Assignment: Data Mining
Run an exercise on the Vehicle Solhouettes dataset from vehicle.csv, completing this report and providing the commands, output screenshots, and discussion/interpretation as requested. Ensure that all commands are saved in this report AND in an R script.
For Reference: UCI Machine Learning Repository: Vehicle Silhouettes
i. Based on what you have learned this week about k-means clustering, provide a one-paragraph masters-level response describing what you anticipate that the kmeans method will accomplish for the Vehicle Silhouettes data? Be specific about the behavior and output structure of k-means models.
b. Data Pre-Processing: Load the Vehicle Silhouettes data into R Studio using the read.csv command (do not use File > Import Dataset > From CSV in the R Studio GUI as this uses read_csv() resulting in significant different variable types!!!).
i. Make a copy of the loaded Vehicle Silhouettes data you just imported and name the copy ‘myvehicle'. Keep the original import as you will need both the original and copy to complete this report. Include the command demonstrating this step below.
ii. Remove the variable class from ‘myvehicle'. Include the command and answer to the question below.
Why do we need to remove the class variable as part of the data preprocessing steps for k-means clustering?
iii. Run the scale() function on ‘myvehicle'. Include the command and answer to the question below. (Note: This command is NOT part of your tutorial. Consult the function help and use the default arguments. Hint: scale() is a function that outputs its results. You MUST save the scaled output back to the original ‘myvehicle'.
Why must we scale data as part of the data preprocessing steps for k-means clustering?
iv. What additional data preprocessing steps (if any) did you need to execute? Include the command(s) and output screenshot below.
c. K-Means Clustering - Running the Method (Hint: Record your results with k=4 in the table in part f):
i. Run ‘set.seed(12345)' and then run the kmeans method with k=4 and store the output to a variable named ‘kc'. Include the command, output screenshot, and discuss the input parameters you used.
ii. Enter ‘kc' at the prompt. Provide the output below and then answer the following questions:
How many instances are in each cluster?
What information does the cluster means section provide and how were those numbers obtained?
What is the clustering vector?
What is the sum of squares by clusters and what does it mean?

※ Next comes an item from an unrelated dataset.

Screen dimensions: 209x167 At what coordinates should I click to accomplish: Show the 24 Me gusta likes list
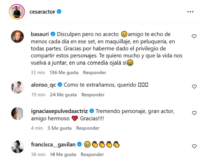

iii. Run the ‘kc$iter' command. Include the command, output screenshot, and explain what the output shows.
d. K-Means Clustering-Evaluate the Model:
i. Build the cross-tabulation to compare how the method clustered the vehicles from ‘myvehicle' to the actual vehicle class from your original import. Include the command, output screenshot, and answer the following questions:
What is the dominant vehicle class in each cluster?
What is the dominant cluster for each vehicle class?
What percentage of vehicles were clustered in agreement with the actual class?
e. K-Means Clustering - Cluster Visualization:
i. Run the ‘clusplot(kc)' function to visualize your model. Modify the plot appearance to make your visualization clear and easy to interpret. Unlike previous exercises, your visualization will now be evaluated on clarity and aesthetics in addition to the standard command, output, and interpretation evaluation. Include the full command, output screenshot (zoomed in), and a one-paragraph, masters-level response with your interpretation of your plot.
(Hint: Your interpretation should discuss all of the visualized clusters and should begin to address specific observations (data points) within each that warrant discussion.)
f. K-Means Clustering - Experiment with Different K Values (3 Runs Summarized):
i. Completely fill in the table below documenting the results of your experimentation with modifying the k value. You may use any k value other than 4 that is greater than 0. You do not need to provide any commands or output screenshots in this report. However, you will be evaluated on these commands being present in your R script!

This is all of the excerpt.